6) Alla luce di quanto detto, in che modo si può descrivere la geografia dei lettori? Quanto essa è specchio della società?
Non ho ben capito il significato di “geografia dei lettori”. Per tutta una serie di motivi, passo cinque ore – ogni giorno – con persone che leggono soltanto i giornaletti gratuiti, la free press, e spesso faticano a terminare una notizia di cinque righe.  Se per caso queste persone decidono di comprare e leggere un libro, hanno un approccio simile all’andare a bere qualcosa. Bevono la prima cosa esposta dietro il bancone.
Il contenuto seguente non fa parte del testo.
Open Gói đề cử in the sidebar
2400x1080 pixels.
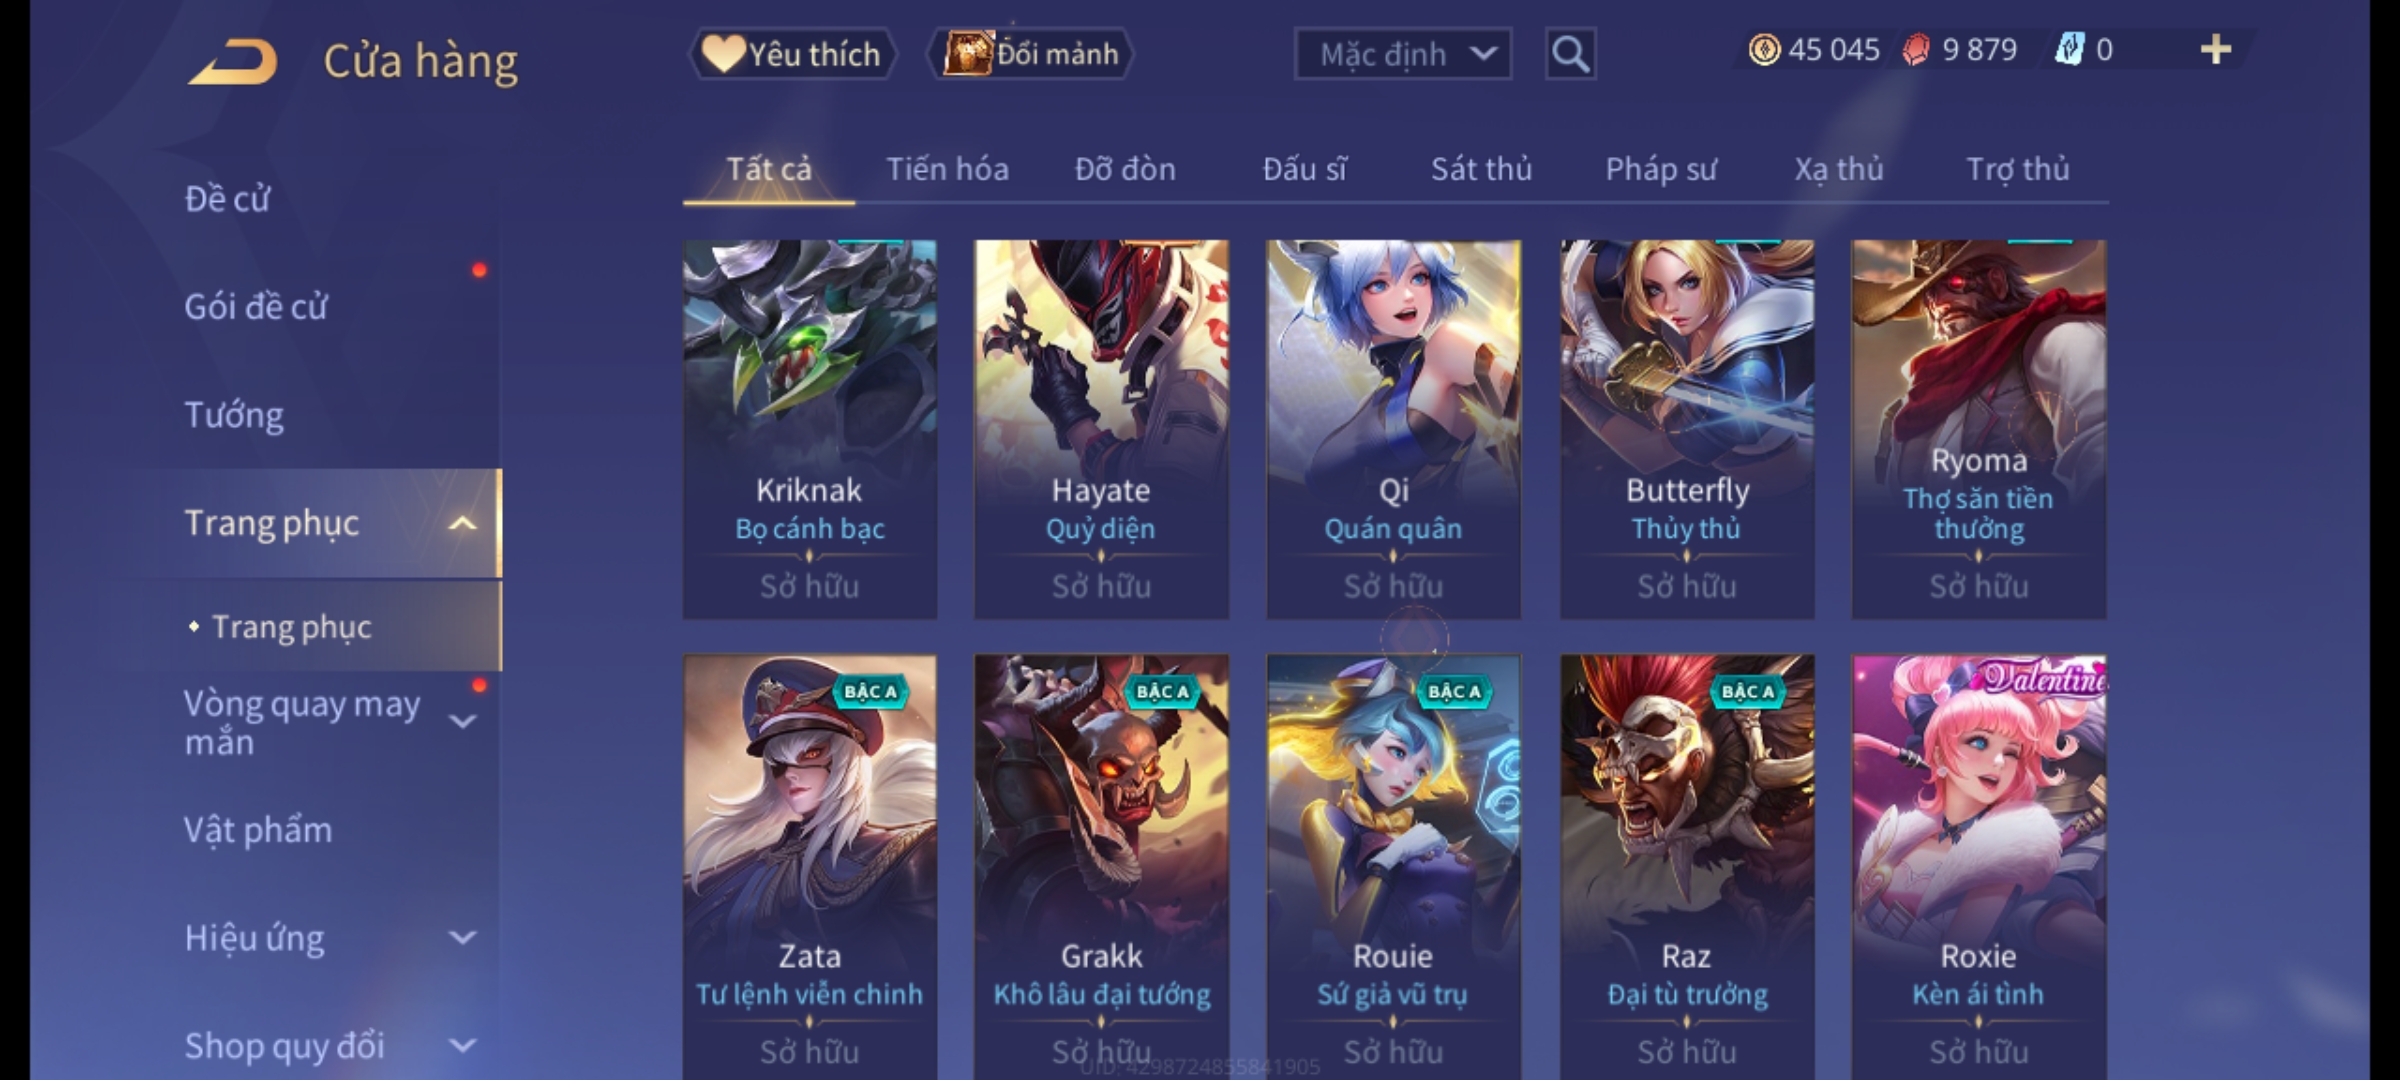(256, 306)
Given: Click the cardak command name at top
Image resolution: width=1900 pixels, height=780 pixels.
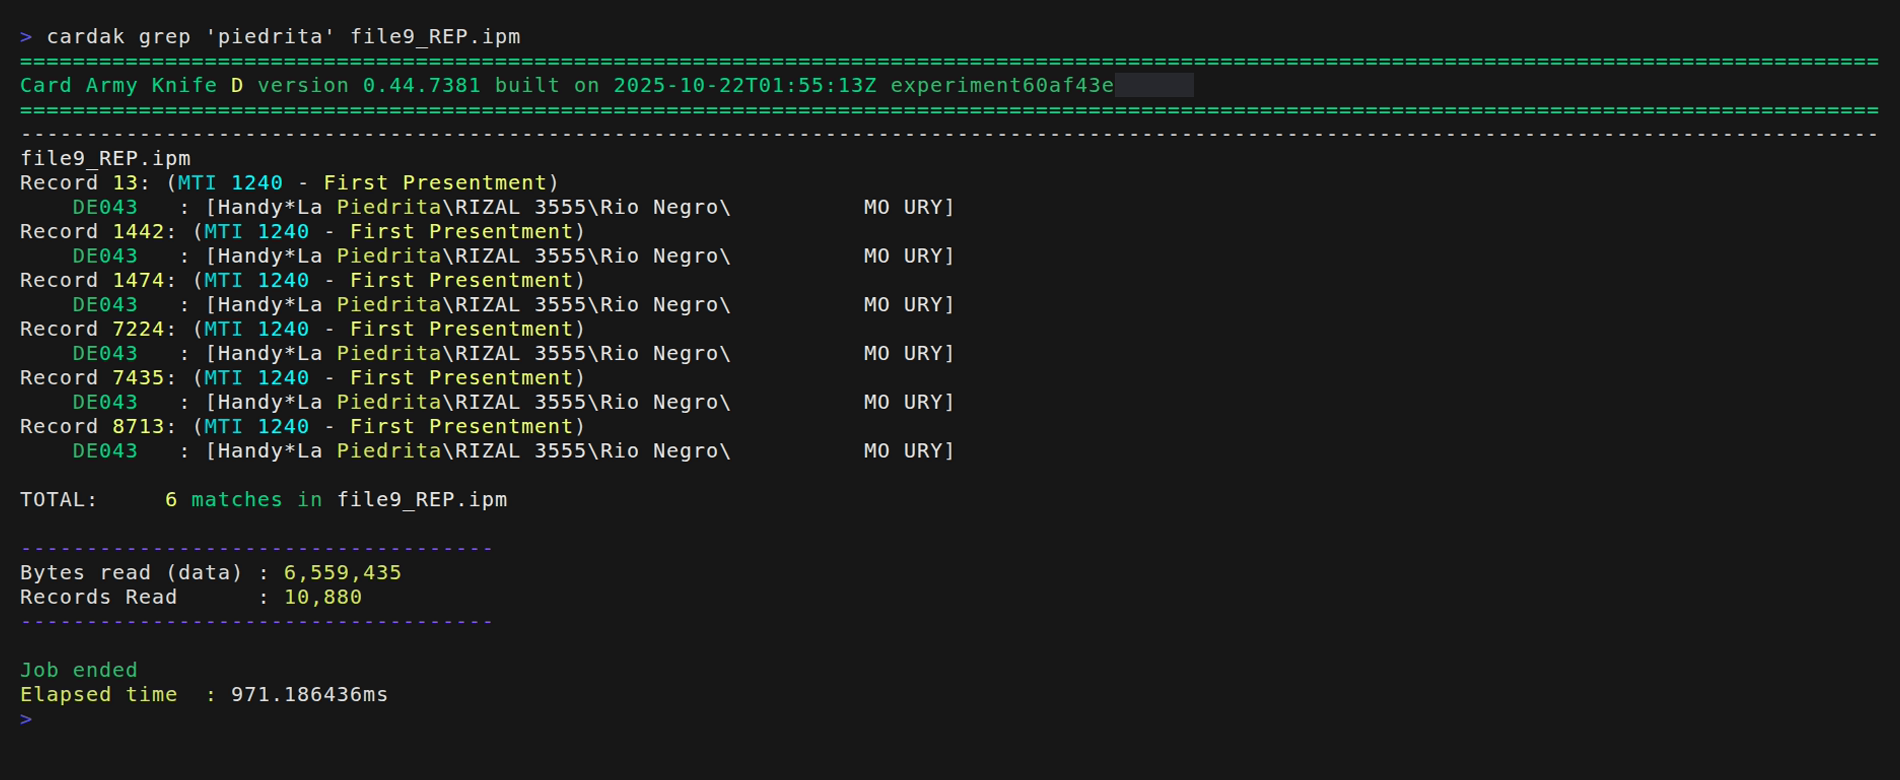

7) In definitiva, si può effettivamente dire che il nostro paese è senza scrittori?
Credo che questa domanda alluda al film documentario di Andrea Cortellessa e Luca Archibugi. La provocazione, presente fin dal titolo, mi pare azzeccata. Concentrarsi sulla “filiera”, come hanno fatto gli autori, è fondamentale. Mi ha ricordato un bel film documentario sul vino, uscito qualche anno fa: Mondovino. Certo, esistono bravi viticoltori e bravi scrittori. Ma preme di più concentrarsi sul processo che produce, promuove e distribuisce – o non distribuisce – libri. Il libro non è differente da qualsiasi prodotto della Grande Distribuzione Organizzata. Avete mai osservato con attenzione le persone che lavorano dietro la vetrata dei grandi ipermercati, nell’angolo, al reparto panetteria e dolci? Tra i molti lavori che ho fatto – fuori dall’editoria – mi è capitato di lavorare con un ex dipendente di un ipermercato. Lui non si considerava un panettiere, ma un addetto alla panificazione. Mi è sembrato un approccio da persona evoluta. Per questo, di una persona così, si può dire: faceva l’addetto alla panificazione.

Giorgio Falco è andato in cerca del bene scrivendo di lavoro e di periferie smarrite. Scrive – o almeno,  racconta la sua scrittura – come se fotografasse.